If you need cash for...Better OptionWhy
Shopping or billsDebit card or UPIZero cost, immediate
More than a few daysPersonal loanMuch lower interest rate
A planned purchaseCredit card purchaseInterest-free grace period
Paying off debtBalance transfer or consolidationLower rates, structured repayment

Do not use a credit card cash advance to pay another EMI or credit card bill. You are borrowing expensive money to service existing debt — that spiral is very hard to exit.

Key Takeaways: Is a Credit Card Cash Advance Worth It?

  • A cash advance costs 2.5% to 3% upfront plus 30%+ annual interest starting on day one
  • It is useful only in genuine cash emergencies where repayment is immediate
  • For any need lasting more than 3 to 4 days, a personal loan is almost always cheaper — often by 4x
  • Repeated cash advance usage signals financial stress and can damage your credit score

The credit card cash advance feature exists for emergencies. Treat it that way — use it rarely, repay it immediately, and never let it become a routine funding source.

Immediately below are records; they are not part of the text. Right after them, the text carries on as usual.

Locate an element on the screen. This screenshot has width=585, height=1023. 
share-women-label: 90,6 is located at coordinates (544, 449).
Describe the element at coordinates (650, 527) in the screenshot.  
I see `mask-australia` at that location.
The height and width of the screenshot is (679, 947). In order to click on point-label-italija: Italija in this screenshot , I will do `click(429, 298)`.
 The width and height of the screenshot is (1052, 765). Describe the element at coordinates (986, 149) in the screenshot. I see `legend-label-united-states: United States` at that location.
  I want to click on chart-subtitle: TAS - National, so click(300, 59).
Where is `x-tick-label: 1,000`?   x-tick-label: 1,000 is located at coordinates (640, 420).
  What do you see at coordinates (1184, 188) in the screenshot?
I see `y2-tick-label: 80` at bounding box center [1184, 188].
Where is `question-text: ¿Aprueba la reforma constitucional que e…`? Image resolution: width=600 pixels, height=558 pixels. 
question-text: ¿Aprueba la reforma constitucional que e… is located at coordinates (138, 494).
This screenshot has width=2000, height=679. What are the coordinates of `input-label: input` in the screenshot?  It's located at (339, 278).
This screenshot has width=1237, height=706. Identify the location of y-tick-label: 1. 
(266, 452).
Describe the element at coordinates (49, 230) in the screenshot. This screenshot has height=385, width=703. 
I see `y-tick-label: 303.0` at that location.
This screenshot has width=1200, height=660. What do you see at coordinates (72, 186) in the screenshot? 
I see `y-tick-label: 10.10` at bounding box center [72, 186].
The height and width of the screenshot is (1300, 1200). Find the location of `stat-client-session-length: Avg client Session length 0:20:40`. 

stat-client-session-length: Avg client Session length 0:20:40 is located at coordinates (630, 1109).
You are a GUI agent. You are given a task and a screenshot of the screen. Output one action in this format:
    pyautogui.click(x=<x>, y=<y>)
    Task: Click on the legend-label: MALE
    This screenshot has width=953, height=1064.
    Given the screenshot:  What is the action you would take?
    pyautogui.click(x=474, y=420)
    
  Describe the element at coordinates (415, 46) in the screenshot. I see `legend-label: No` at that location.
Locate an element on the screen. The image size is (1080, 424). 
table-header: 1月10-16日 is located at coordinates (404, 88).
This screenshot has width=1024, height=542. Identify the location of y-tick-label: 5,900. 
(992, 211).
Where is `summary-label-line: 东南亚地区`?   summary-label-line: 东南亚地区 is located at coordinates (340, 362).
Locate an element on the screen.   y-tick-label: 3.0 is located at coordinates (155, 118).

Frequently Asked Questions

What is a credit card cash advance?
A credit card cash advance is a feature that lets you withdraw physical cash from an ATM using your credit card. It charges an upfront fee of 2.5% to 3% plus daily interest from the day of withdrawal, with no interest-free grace period.
How much does a credit card cash advance cost in India?
Most Indian banks charge a cash advance fee of 2.5% to 3% of the withdrawn amount (minimum 250 to 500 rupees) plus daily interest at 2.5% to 3.5% per month. A 10,000-rupee advance kept for one week costs roughly 350 to 400 rupees in total.
When should I use a credit card cash advance?
Only in genuine emergencies where cash is the only accepted payment, no other option exists, and you can repay the full amount within 2 to 3 days. For any longer need, a personal loan has a significantly lower interest rate.
Does a credit card cash advance hurt my credit score?
It can. Cash advances increase your credit utilisation ratio, which negatively affects your score. Frequent cash advance usage can also signal financial stress to lenders and affect future loan applications.
Is a credit card cash advance better than a personal loan?
No. Personal loans have lower interest rates (10% to 20% per year) compared to cash advances (30% to 42% per year) and offer a fixed repayment schedule. For any cash need lasting more than a few days, a personal loan is the cheaper option.